Press Releases

12/12/23
Although the Washington Post’s series makes it sound like there is a recent meteoric rise in homeschooling, that actually happened back in 2020. Here are the numbers for Washington State:

the media has made a 28% increase in the number of homeschoolers over the past 5 years seem like a lot, it’s only 7.7% more than we’d expect over that same amount of time, sans a global pandemic. Per the OSPI’s annual count, homeschooling increased by 20.2% in the 5 years before 2018, from 18,218 (2013) to 21,916 (2018).

Year: Number of homeschooled students
2013: 18,218
2018: 21,916 (20.2% increase over 5 years)
2019: 20,844
2020: 39,843 (huge jump from the pandemic)
2021: 32,056 (starting to go back to school post-pandemic, but still while another shutdown was possible)
2022: 28,032 (28% increase over the 5 years from 2018 to 2022 — but only 7.7% higher than we would anticipate over that period of time)

While the number of homeschoolers is higher than would have been anticipated for this year without the pandemic intervening, it’s 7.7% higher than we would have anticipated over that period. The pandemic took away the primary obstacle to homeschooling: fear. Thrust into having their children home for an entire year removed this obstacle and allowed parents to reconnect with their children and carve out a family life they wanted.

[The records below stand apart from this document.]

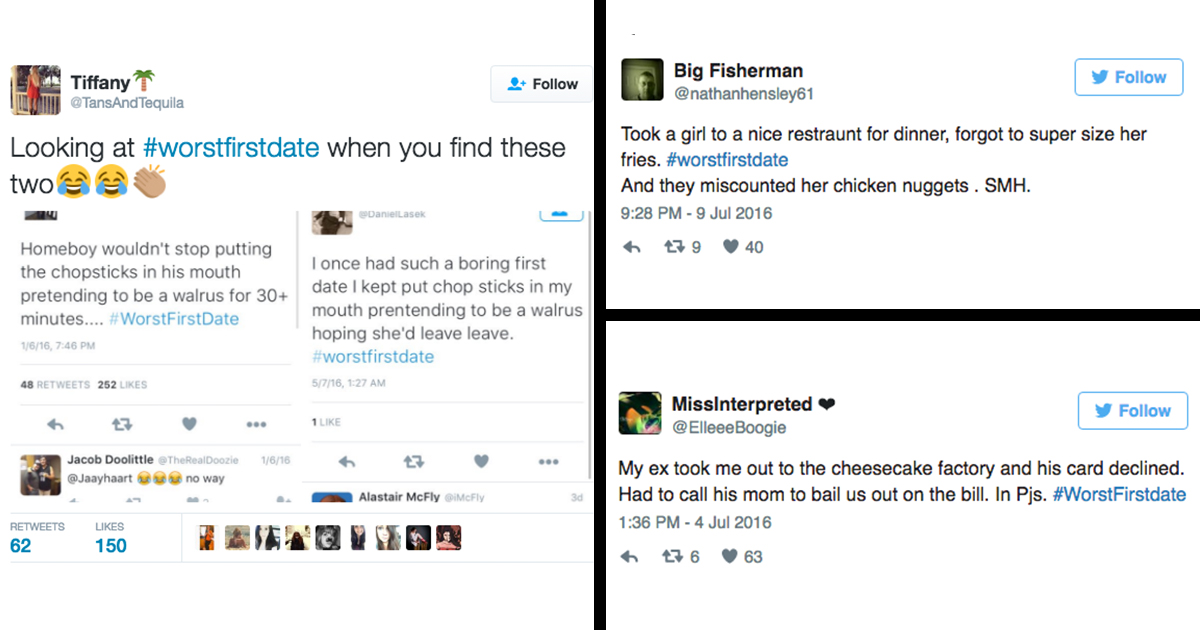Click the reply icon on Big Fisherman's tweet
The height and width of the screenshot is (630, 1200).
click(x=631, y=246)
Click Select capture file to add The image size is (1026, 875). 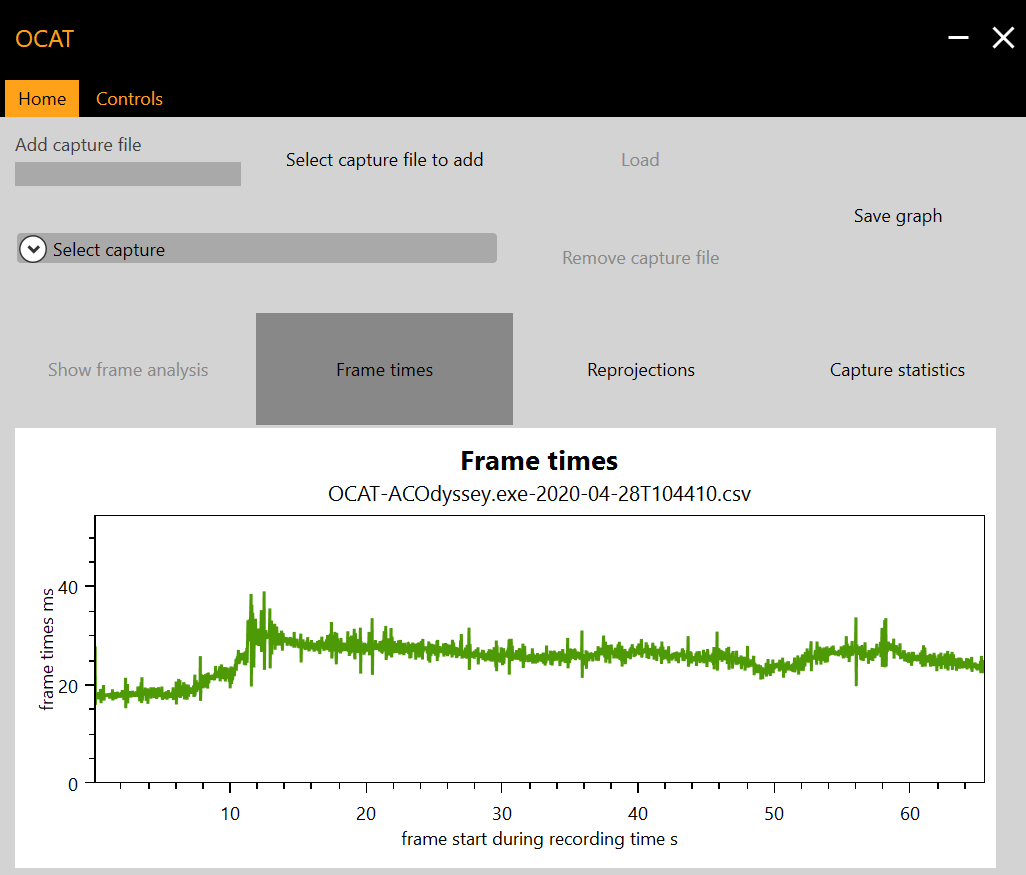pos(384,160)
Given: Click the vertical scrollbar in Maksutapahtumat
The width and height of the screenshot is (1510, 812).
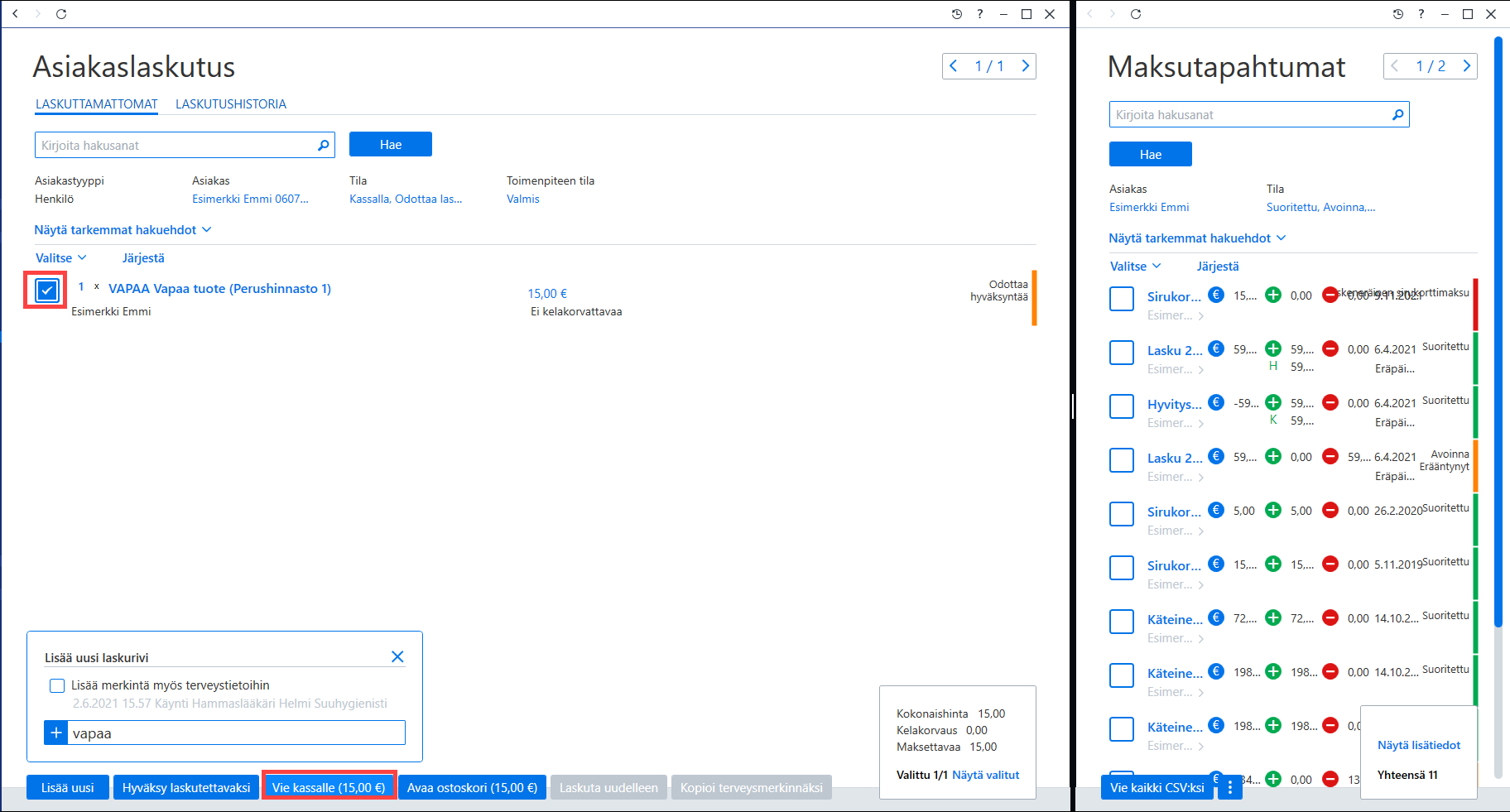Looking at the screenshot, I should pos(1498,331).
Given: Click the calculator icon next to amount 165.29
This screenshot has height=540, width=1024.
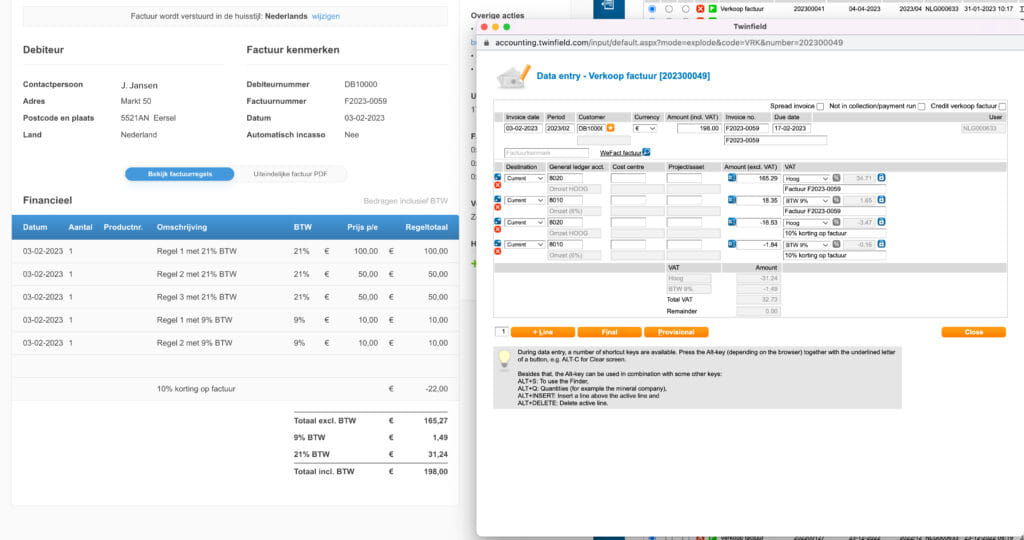Looking at the screenshot, I should (731, 178).
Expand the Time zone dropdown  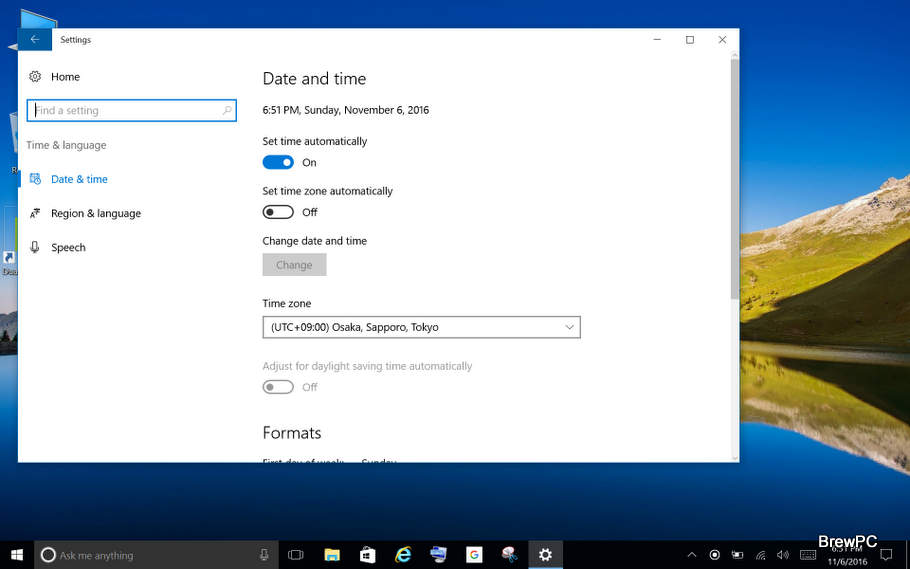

Those who chose to remain homeschoolers after the pandemic restrictions lifted have told us they did so for the following reasons:

1. They didn’t want the schools to “pull the rug back out of under them.” They expressed that having found a schooling/daycare situation that worked for them, they didn’t want to return to the schools only to have to scramble to find that delicate balance again.
2. They decided that instead of fighting whatever they disliked about the schools (class size, course content, lack of decorum, ever-increasing focus on testing, disregard for their child’s IEP, lack of services, etc.) that they would just continue homeschooling.
3. Not attending school lowered their child’s anxiety, self-harm, and/or suicidal ideation (and attempts).
4. They wanted to remove their children from the school-to-prison pipeline.
5. They were able to give their child both the rest and the recreation their growing bodies needed.
6. They did not want to return their children to a bullying situation.
7. They realized they could tailor their children’s educations to their needs, that they could work at multiple grade levels across their curricula, and could either retain or move on in subject matter as necessary for their child.
8. They liked the improvements in their child’s socialization.
9. They did not want to return to the untenable teacher:student ratios in the schools.
10. They wanted their children to have exposure to a wider curriculum, set of ideas, and variety people than their local school offered.